Wir fuhren weiter zu einem Panzerübungsplatz. Massud kletterte auf einen Tank und sprach dort oben etwa zwanzig Minuten mit dem Kommandanten, einem jüngeren, dandyhaften Typ. Dem Tanz seiner Hände nach zu schliessen, erläuterte er Letzterem Gefechtssituationen, Angriffe, Zangenbewegungen, plötzliche Vorstösse. Der Auftritt wirkte leicht theatralisch, überinszeniert, aber wie schon bei den Schiessübungen schien sich Massud in der Rolle wohl zu fühlen.

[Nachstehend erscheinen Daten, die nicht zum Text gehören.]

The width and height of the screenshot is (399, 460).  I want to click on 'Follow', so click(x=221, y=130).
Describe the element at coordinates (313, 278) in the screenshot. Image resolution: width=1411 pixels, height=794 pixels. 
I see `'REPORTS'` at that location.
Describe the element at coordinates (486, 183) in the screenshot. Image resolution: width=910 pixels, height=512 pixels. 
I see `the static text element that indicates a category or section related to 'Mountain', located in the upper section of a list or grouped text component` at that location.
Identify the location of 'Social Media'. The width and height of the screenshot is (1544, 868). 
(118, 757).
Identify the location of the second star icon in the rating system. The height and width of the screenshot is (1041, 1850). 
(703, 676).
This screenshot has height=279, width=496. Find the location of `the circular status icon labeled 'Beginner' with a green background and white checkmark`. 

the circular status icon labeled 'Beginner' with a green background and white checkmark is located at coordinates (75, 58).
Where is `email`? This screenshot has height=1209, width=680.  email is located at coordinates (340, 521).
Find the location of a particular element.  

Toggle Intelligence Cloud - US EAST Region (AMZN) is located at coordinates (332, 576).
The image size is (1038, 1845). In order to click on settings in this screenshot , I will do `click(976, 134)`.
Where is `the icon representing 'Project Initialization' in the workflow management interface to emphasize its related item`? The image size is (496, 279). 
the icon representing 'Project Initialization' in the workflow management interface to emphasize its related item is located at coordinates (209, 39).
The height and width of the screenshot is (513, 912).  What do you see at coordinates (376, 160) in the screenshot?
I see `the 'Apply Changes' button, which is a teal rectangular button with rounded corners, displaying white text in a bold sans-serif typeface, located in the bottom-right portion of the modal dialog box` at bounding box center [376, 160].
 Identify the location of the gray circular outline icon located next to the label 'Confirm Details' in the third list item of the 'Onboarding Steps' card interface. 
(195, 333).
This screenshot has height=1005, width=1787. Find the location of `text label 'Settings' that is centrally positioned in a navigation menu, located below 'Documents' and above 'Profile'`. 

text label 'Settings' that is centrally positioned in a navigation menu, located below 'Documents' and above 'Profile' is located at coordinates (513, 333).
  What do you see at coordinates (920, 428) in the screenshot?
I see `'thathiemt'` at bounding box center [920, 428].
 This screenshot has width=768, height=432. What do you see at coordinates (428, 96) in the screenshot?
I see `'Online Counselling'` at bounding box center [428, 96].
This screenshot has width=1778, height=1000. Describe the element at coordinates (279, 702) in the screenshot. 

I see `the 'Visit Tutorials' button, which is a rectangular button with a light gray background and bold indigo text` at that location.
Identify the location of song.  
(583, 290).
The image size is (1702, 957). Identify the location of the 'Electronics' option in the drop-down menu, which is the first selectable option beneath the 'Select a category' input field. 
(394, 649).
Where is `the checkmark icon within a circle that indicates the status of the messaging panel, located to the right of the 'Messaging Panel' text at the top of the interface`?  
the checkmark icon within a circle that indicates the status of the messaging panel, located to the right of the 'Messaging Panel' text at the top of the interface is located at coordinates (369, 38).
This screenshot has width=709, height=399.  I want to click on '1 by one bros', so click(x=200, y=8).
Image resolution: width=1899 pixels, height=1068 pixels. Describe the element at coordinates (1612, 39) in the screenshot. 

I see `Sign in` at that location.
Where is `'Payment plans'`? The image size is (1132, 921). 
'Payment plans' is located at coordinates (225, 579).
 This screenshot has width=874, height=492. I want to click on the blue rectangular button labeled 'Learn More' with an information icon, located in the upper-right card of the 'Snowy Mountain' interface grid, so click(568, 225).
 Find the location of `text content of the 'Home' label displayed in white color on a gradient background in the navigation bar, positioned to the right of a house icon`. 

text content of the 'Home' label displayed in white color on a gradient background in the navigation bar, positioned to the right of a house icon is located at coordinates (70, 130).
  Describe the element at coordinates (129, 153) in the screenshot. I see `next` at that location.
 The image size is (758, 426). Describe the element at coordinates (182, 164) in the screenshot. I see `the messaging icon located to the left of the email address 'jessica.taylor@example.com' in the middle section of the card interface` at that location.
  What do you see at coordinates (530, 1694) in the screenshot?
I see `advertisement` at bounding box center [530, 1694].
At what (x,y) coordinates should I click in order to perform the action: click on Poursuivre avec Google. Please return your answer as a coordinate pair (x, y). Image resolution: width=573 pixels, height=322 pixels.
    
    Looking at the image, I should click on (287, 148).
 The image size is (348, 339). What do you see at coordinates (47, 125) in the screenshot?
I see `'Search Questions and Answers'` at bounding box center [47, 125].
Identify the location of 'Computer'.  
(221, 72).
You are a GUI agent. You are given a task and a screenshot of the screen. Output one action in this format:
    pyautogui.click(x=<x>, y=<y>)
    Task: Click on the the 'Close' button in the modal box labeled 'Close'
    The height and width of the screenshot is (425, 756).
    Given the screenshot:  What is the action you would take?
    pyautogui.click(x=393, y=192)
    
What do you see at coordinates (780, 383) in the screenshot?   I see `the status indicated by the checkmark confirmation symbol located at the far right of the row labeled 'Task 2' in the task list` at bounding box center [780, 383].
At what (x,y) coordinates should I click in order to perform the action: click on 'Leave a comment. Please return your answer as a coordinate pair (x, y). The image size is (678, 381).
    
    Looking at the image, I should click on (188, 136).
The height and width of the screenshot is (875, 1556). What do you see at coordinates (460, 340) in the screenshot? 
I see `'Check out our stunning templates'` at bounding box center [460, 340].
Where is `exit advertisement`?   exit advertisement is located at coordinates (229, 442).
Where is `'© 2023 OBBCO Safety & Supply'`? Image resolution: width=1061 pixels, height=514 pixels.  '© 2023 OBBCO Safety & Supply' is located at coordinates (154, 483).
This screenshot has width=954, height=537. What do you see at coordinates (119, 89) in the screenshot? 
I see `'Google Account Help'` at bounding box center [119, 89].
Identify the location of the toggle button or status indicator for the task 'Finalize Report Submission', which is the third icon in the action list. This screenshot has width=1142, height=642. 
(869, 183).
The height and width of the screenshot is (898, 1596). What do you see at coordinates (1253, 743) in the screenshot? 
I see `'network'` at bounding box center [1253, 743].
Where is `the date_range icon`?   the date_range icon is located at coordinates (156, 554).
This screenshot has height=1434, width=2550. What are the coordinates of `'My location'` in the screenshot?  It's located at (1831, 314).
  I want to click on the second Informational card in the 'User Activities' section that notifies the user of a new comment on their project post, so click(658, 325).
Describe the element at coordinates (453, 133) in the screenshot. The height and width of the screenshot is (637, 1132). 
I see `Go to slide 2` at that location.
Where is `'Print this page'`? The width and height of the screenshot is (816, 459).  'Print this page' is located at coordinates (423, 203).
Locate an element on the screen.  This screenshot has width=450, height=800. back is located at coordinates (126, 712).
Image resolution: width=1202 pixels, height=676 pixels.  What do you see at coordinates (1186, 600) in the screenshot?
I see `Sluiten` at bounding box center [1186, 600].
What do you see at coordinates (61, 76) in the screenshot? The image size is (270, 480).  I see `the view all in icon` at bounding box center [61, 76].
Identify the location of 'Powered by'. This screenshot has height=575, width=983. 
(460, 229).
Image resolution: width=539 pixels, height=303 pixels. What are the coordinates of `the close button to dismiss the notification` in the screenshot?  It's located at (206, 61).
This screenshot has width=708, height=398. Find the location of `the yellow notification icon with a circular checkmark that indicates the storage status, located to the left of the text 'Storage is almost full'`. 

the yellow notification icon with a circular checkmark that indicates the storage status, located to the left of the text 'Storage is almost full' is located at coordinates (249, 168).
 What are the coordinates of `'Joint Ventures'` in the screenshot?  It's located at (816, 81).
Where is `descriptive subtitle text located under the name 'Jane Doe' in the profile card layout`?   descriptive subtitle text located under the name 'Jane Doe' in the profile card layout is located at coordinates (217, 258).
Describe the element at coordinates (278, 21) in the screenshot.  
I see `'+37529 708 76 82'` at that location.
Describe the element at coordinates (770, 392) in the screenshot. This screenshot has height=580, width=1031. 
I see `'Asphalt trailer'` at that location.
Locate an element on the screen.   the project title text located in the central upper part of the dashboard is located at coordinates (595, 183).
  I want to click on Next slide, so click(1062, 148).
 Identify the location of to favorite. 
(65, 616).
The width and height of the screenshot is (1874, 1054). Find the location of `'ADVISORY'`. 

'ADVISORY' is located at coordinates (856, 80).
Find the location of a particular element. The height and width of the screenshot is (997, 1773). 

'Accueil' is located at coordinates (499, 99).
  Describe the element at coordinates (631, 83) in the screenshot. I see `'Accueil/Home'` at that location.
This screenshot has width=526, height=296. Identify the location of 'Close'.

Im Februar 1989, knapp zehn Jahre nach ihrem Einmarsch, traten die letzten kommunistischen Truppen wieder den Rückzug an. Die weltmächtigste und bis dahin ungeschlagene Armee war besiegt und gedemütigt worden von überwiegend analphabetischen Berglern und Wüstenbewohnern, einem Volk in Sandalen, das sich wie vor 2000 Jahren noch hauptsächlich auf Eseln fortbewegte. Und wenig später hörte auch das sowjetische Imperium auf zu existieren.

Der 1986 von den Sowjets installierte Präsident Najibullah, ehemaliger Chef des kommunistischen Geheimdienstes, konnte sich noch eine Weile halten. Dann wurde er verraten. General Dostam, die «eiserne Ferse» des alten Regimes, wechselte mit seinen Usbekenkriegern ins Lager Massuds. Jetzt war der Weg nach Kabul frei. Im April 1992 fuhren Massud und seine triumphierend lachenden Mujaheddin auf sowjetischen Panzern in die Hauptstadt ein. Najibullah war bereits gestürzt und verhaftet worden. Es war die Stunde von Massuds grösstem Triumph. Alles schien erreicht. Doch dann nahmen die Dinge einen fürchterlichen Verlauf.

In der Hölle

Afghanistan war nie eine Nation gewesen, sondern ein fragiles und kompliziertes Gebilde aus Clans, Stämmen, Ethnien, die argwöhnisch darüber wachten, dass keine der anderen dominieren konnte. Der Krieg hatte das Gleichgewicht der Eifersucht tief gestört. Neue Gruppen waren plötzlich mächtig geworden, andere hatten Einfluss verloren. Begehrlichkeiten waren geweckt worden, Machthunger, Gier, auch Angst, Rachegelüste, Hass. Keiner traute mehr dem anderen, jede Gruppe vermutete, die andere wolle sie übervorteilen, und umso stärker spielten die traditionellen Loyalitäten. Das Land war ruiniert, aber voller Waffen. Die Afghanen fingen an, aufeinander loszugehen, Afghanistan glitt in die Hölle der Gesetzlosigkeit.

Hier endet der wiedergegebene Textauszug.